"Voto sì al Referendum. In Italia se voti no diventi un testimonial, se voti sì sei un lacchè". Per aver pronunciato questa frase - legittima, come ogni posizione politica -, Pierluigi Diaco è stato travolto dall'odio dei leoni da tastiera rossi. Il conduttore di "Bella Ma" è stato definito un "servo di Meloni" e un "telemeloniano". Tutto questo per aver confessato il suo voto al referendum sulla giustizia.
Ma c'è stato anche di peggio. Poche ore fa Pierluigi Diaco ha ricevuto anche alcune minacce di morte, con tanto di immagini a testa in giù con scritto “credere obbedire penzolare” allegati a commenti ingiuriosi e volgari che si concludono con frasi tipo “si merita questo e anche di peggio”, dove per’ questo si intende appunto essere messo a testa in giù.
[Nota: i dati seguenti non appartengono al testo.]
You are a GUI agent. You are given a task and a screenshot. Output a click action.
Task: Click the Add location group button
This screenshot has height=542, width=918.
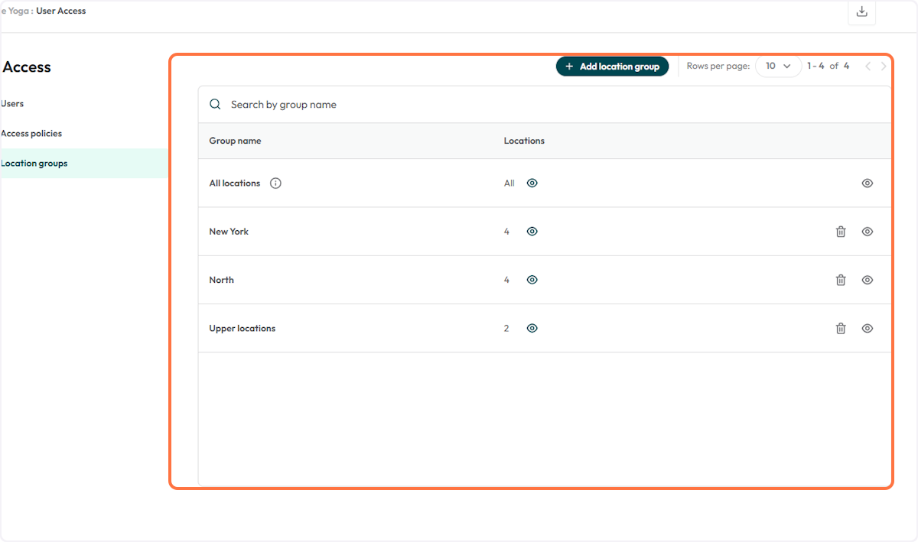[612, 67]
Al momento il conduttore ha optato per la via del silenzio. Ma, come riporta il Secolo d'Italia, i responsabili sono stati denunciati con documentazione dettagliata, ma la solidarietà arriva da molti e si aggiunge a quella già espressa da associazioni, come Giornaliste Italiane, da partiti politici, come Forza Italia sulle sue pagine ufficiali, ma anche e soprattutto da tanti semplici utenti che apprezzano il conduttore, lo seguono e lo rispettano.
Tanti messaggi di solidarietà dal centrodestra. "Minacce inaccettabili, vigliacche e vergognose. Solidarietà a Pierluigi Diaco. Chi non tollera le idee altrui non ha argomenti, ha solo odio", ha scritto su X il leader della Lega Matteo Salvini. "Desidero esprimere solidarietà a Pierluigi Diaco vittima da giorni di un linciaggio social a sfondo omofobo inaccettabile e vergognoso per aver espresso il proprio favore alla riforma della giustizia - il commento di Lucio Malan di FdI -. Diaco è un professionista esemplare e ciò cui stiamo assistendo rappresenta una inaccettabile offesa alla libertà di pensiero e di voto. Mi auguro che tutti, a prescindere dall’appartenenza politica, facciano sentire la propria vicinanza a Pierluigi Diaco censurando senza alcuna ambiguità questo odio social".